La communication de données d'affiliation syndicale dans le cadre d'une procédure judiciaire, alors qu'elles avaient été collectées initialement pour la seule gestion de la paie, constitue une violation du principe de limitation des finalités, même si le responsable invoque la nécessité de se défendre en justice.

Faits et contexte

L'autorité espagnole de protection des données (AEPD) a publié une décision de sanction à l'encontre de BIDA FARMA S.C. ANDALUZA, comprenant le prononcé d'une amende de 20 000 €, pour un manquement au principe de limitation des finalités.

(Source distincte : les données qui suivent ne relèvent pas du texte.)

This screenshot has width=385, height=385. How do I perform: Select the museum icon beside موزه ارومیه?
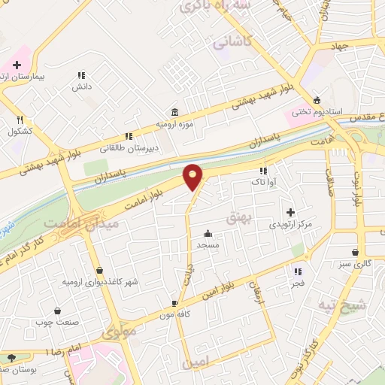pyautogui.click(x=175, y=111)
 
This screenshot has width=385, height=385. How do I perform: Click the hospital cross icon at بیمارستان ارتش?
pyautogui.click(x=17, y=65)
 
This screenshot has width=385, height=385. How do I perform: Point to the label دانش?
pyautogui.click(x=81, y=86)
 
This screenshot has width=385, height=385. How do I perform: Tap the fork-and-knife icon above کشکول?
pyautogui.click(x=20, y=119)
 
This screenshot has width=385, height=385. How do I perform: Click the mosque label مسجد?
pyautogui.click(x=208, y=244)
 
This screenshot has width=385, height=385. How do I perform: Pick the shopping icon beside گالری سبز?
pyautogui.click(x=355, y=252)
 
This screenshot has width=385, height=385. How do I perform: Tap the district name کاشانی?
pyautogui.click(x=231, y=44)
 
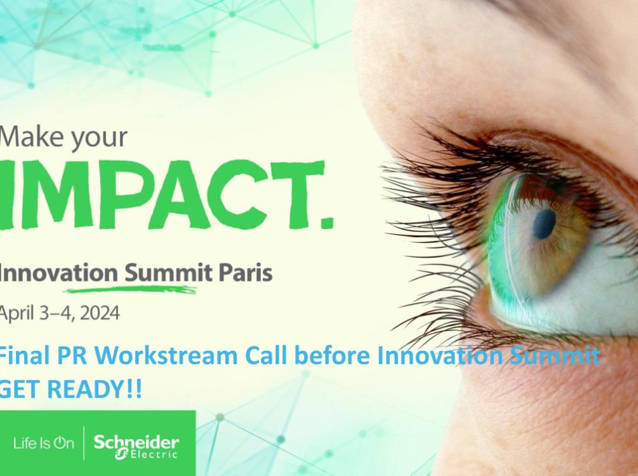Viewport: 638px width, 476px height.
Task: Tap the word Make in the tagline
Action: click(33, 137)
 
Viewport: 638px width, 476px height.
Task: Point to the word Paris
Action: click(246, 273)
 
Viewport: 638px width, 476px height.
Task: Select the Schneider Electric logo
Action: click(137, 446)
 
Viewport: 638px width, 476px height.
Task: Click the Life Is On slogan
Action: click(44, 443)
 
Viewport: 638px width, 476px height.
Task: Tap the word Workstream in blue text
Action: click(168, 355)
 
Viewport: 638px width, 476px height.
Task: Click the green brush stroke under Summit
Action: click(131, 290)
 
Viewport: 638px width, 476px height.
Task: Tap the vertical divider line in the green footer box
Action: click(84, 443)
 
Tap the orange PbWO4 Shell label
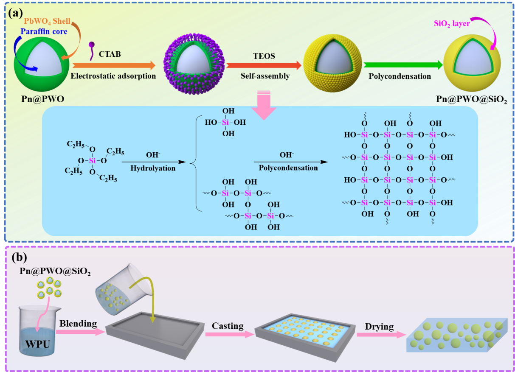tap(47, 21)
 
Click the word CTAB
tap(110, 54)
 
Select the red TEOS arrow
tap(264, 65)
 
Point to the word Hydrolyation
tap(153, 168)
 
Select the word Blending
tap(78, 323)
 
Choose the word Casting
tap(228, 326)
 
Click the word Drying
tap(379, 327)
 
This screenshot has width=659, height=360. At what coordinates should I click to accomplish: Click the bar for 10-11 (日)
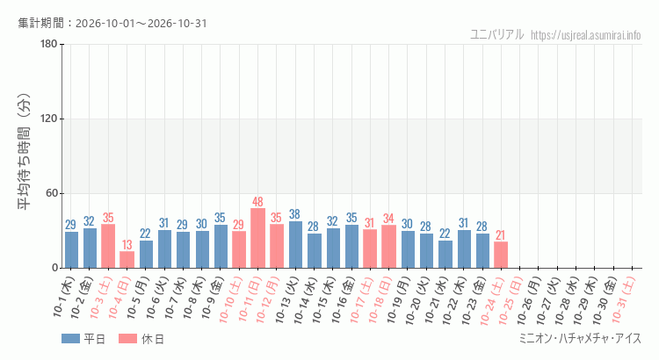(x=257, y=238)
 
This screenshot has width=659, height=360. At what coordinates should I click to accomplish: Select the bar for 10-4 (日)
(x=127, y=260)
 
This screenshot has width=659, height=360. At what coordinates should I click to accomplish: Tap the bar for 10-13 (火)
(x=295, y=244)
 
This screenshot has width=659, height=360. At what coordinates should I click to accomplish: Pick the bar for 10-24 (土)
(x=501, y=255)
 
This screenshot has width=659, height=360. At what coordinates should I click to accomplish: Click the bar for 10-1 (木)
(x=71, y=250)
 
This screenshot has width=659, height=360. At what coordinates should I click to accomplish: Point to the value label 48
(x=257, y=202)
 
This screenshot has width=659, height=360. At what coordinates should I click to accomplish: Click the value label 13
(x=127, y=244)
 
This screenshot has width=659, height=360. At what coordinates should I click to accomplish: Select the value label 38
(x=295, y=214)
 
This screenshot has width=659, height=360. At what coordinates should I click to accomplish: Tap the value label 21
(x=500, y=235)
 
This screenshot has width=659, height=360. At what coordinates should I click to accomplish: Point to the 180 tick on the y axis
(x=48, y=44)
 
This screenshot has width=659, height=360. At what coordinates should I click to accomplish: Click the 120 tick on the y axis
(x=48, y=119)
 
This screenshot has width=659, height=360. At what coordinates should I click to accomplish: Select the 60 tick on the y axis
(x=51, y=193)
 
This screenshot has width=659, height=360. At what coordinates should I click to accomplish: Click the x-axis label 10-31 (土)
(x=624, y=299)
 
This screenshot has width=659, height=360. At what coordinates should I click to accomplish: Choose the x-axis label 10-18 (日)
(x=380, y=299)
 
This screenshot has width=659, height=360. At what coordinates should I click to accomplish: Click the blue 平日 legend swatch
(x=70, y=339)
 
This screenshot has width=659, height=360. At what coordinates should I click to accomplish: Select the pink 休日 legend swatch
(x=127, y=339)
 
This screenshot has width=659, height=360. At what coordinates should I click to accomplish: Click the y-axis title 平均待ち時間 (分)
(x=24, y=152)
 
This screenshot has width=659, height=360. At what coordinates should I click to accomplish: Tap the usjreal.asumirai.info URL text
(x=586, y=35)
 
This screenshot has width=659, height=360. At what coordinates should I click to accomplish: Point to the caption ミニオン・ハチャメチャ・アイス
(x=581, y=338)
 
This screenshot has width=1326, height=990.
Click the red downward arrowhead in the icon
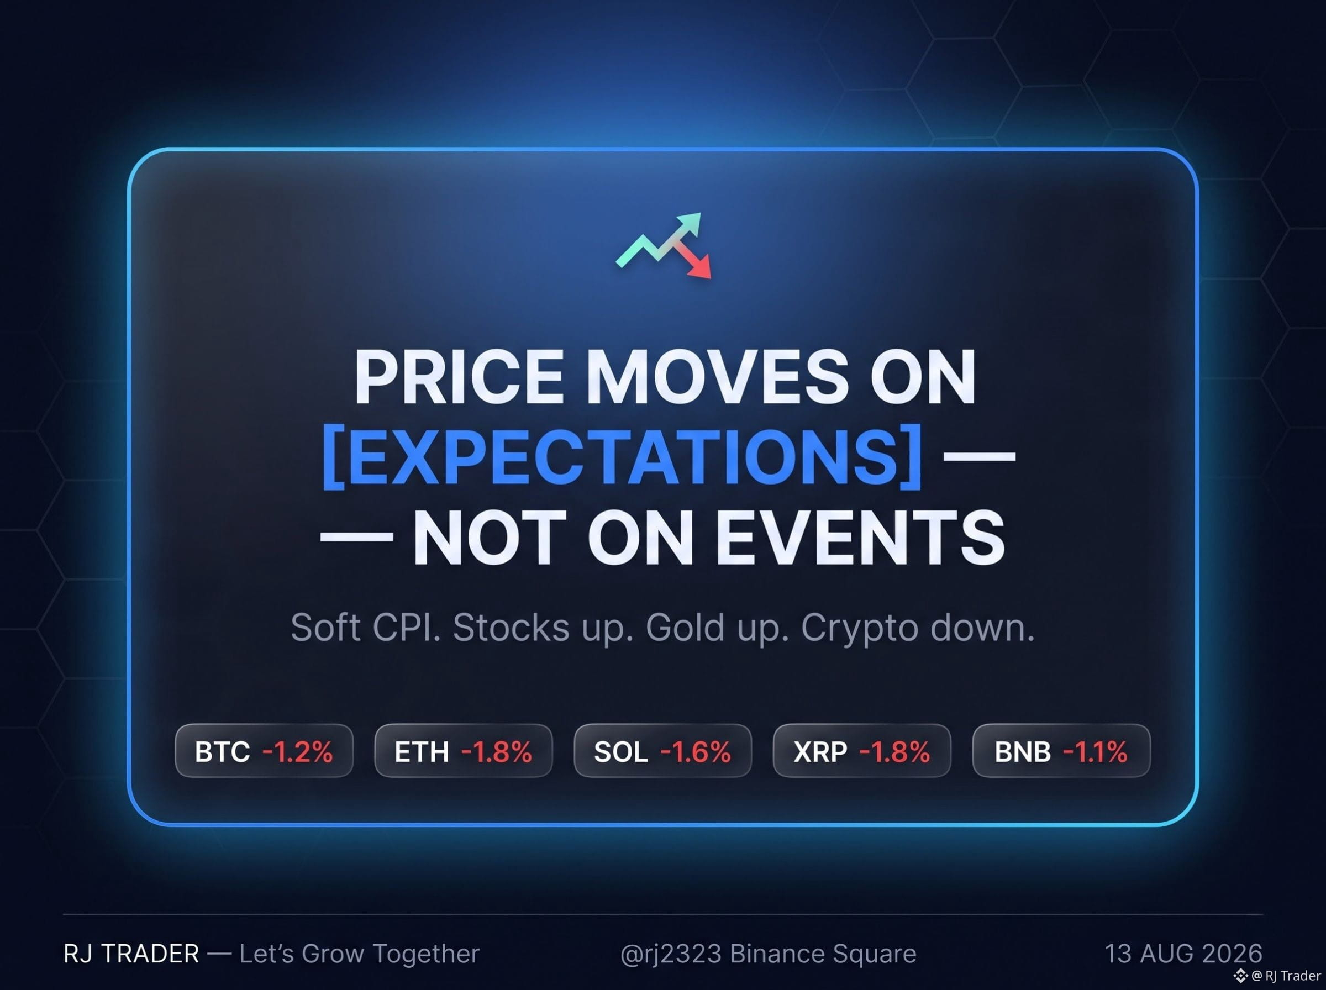(x=700, y=268)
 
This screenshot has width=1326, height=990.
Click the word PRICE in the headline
(x=459, y=377)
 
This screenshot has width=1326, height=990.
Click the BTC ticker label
(x=222, y=751)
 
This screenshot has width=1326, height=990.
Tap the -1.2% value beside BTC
(x=298, y=751)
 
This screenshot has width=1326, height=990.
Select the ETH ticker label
(x=422, y=751)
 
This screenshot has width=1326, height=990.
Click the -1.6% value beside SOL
(x=696, y=751)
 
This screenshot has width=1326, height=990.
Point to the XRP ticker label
(x=820, y=751)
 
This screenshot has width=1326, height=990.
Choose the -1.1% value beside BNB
(x=1095, y=751)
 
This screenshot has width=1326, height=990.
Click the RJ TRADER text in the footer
(x=131, y=954)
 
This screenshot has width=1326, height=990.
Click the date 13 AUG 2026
(x=1183, y=954)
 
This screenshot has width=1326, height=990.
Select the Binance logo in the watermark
(x=1241, y=976)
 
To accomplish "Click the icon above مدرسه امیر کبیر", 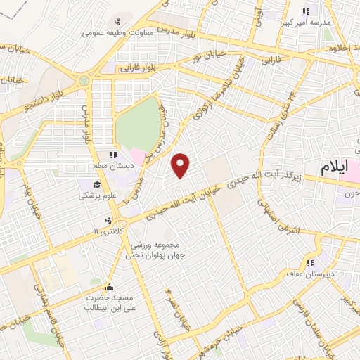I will tap(306, 11).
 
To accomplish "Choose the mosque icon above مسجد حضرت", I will tap(108, 287).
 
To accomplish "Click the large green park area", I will tap(138, 122).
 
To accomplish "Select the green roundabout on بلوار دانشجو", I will tap(85, 79).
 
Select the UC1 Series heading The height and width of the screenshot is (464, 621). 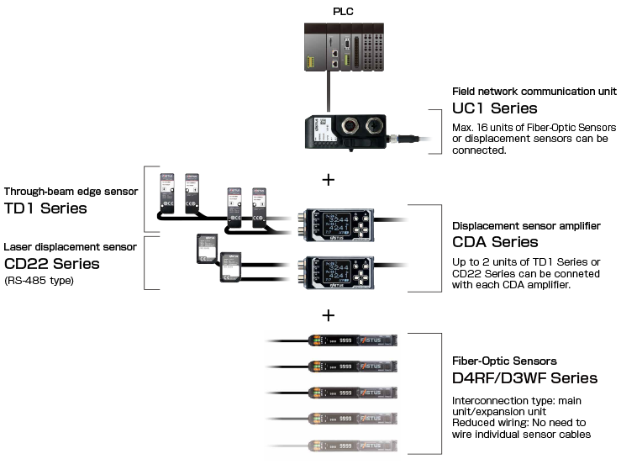coord(494,108)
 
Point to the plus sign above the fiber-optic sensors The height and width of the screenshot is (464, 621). coord(329,316)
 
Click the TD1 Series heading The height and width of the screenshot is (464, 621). coord(45,208)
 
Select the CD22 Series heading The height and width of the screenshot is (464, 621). coord(51,264)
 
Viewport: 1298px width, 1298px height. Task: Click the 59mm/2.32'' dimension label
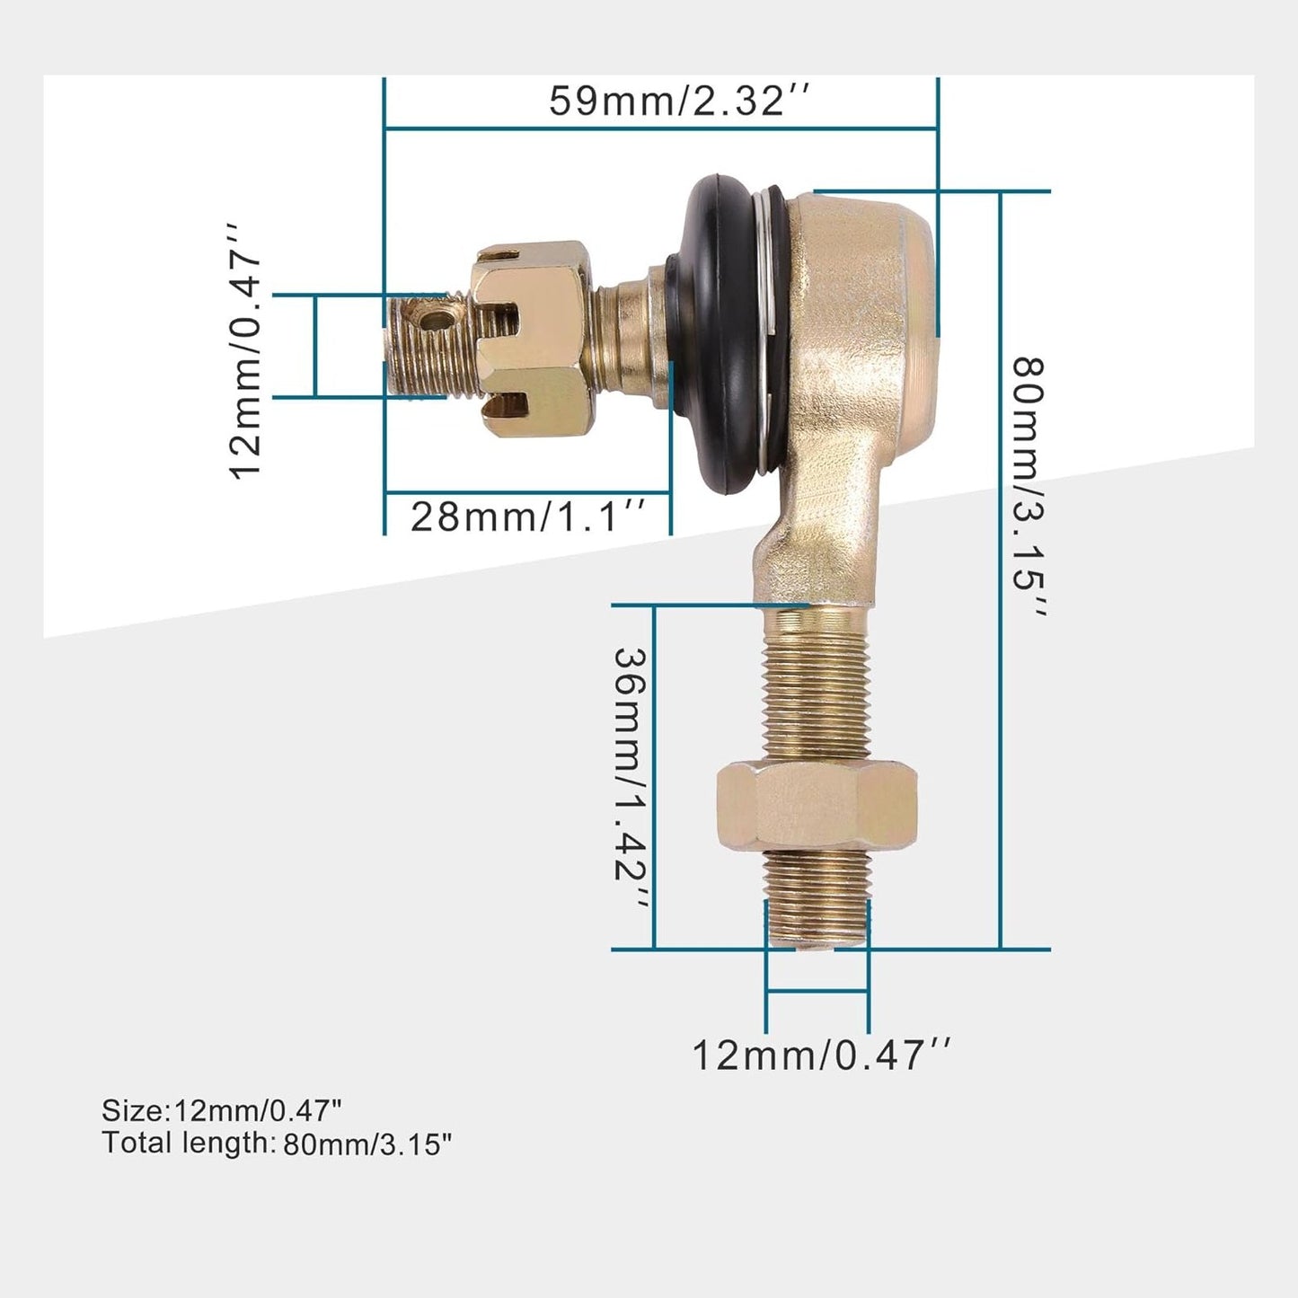pos(680,101)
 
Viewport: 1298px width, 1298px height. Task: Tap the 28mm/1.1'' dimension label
pos(528,517)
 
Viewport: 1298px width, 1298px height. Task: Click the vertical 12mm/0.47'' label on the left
pos(245,351)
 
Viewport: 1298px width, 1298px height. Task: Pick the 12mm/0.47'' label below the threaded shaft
pos(820,1055)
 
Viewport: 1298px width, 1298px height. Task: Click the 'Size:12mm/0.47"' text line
pos(221,1110)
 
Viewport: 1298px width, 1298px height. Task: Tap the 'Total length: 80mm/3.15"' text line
pos(277,1143)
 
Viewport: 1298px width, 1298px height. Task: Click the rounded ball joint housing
pos(858,296)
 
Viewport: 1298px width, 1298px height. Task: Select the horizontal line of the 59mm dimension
pos(660,128)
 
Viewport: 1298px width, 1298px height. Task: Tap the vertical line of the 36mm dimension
pos(654,777)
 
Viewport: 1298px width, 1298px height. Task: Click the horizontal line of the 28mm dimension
pos(528,492)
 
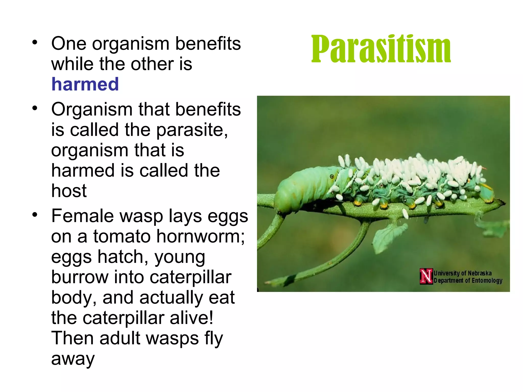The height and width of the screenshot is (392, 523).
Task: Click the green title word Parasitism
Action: tap(381, 49)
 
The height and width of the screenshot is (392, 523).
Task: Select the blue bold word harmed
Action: tap(85, 84)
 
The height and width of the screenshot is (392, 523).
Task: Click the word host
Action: tap(69, 191)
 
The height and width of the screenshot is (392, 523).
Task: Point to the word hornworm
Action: tap(200, 236)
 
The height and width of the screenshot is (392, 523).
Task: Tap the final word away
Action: tap(73, 359)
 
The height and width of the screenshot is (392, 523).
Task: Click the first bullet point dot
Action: tap(35, 42)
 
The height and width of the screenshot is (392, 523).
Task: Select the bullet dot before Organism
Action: tap(35, 108)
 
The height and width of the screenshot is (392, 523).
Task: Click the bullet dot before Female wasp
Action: tap(35, 215)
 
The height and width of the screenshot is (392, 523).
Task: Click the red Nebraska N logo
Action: tap(426, 276)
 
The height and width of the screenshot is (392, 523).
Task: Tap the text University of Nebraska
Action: tap(462, 273)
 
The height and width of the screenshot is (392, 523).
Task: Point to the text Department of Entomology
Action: tap(468, 280)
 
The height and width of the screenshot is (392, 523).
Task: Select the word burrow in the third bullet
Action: tap(80, 277)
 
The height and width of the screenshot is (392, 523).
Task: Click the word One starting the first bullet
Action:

L'affaire trouve son origine dans une sentence de la Cour nationale espagnole, qui a mis en évidence la production par l'entreprise d'un document révélant l'affiliation syndicale de 14 salariés dans le cadre d'une procédure judiciaire à laquelle ils n'étaient pas tous parties.

Motifs de la décision

  • Obligation de limitation des finalités (article 5, paragraphe 1, point b) du RGPD) : L'autorité a constaté que les données relatives à l'affiliation syndicale des salariés avaient été initialement collectées avec leur consentement pour la seule finalité de la déduction de la cotisation syndicale sur leur fiche de paie. La communication de ces données sensibles à la Cour nationale constituait un traitement ultérieur pour une finalité distincte, à savoir la défense des intérêts de l'entreprise en justice. Se référant au considérant 50 et à l'article 6, paragraphe 4 du RGPD sur la compatibilité des finalités, l'autorité a suivi le raisonnement de la Cour nationale qui avait jugé cette communication "injustifiée" et non "strictement nécessaire". Par conséquent, même si l'entreprise invoquait l'exception prévue à l'article 9, paragraphe 2, point f) du RGPD (défense en justice), le caractère non nécessaire de la communication a conduit à qualifier le traitement de violation du principe de limitation des finalités, en ligne avec l'interprétation restrictive des exceptions rappelée par la CJUE (affaire C-667/21).

Décision de l'autorité

En conséquence, l'autorité a imposé une amende de 20 000 € à BIDA FARMA S.C. ANDALUZA. L'entreprise a procédé au paiement volontaire d'un montant réduit de 16 000 €, ce qui a mis fin à la procédure.

Enseignements

Cette décision rappelle que :

  • L'invocation de la nécessité de se défendre en justice (article 9, paragraphe 2, point f) du RGPD) pour justifier un traitement ultérieur de données sensibles ne dispense pas le responsable de traitement de démontrer le caractère strictement nécessaire de cette communication.
  • La réutilisation de données personnelles pour une finalité nouvelle, même si elle semble légitime, doit faire l'objet d'une analyse de compatibilité rigoureuse au regard de l'article 6, paragraphe 4 du RGPD, en tenant particulièrement compte de la nature des données et des conséquences pour les personnes concernées.
  • Le consentement obtenu pour une finalité très spécifique, telle que la gestion de la paie, ne peut servir de base légale pour un traitement ultérieur des mêmes données pour une finalité entièrement distincte et non prévue initialement.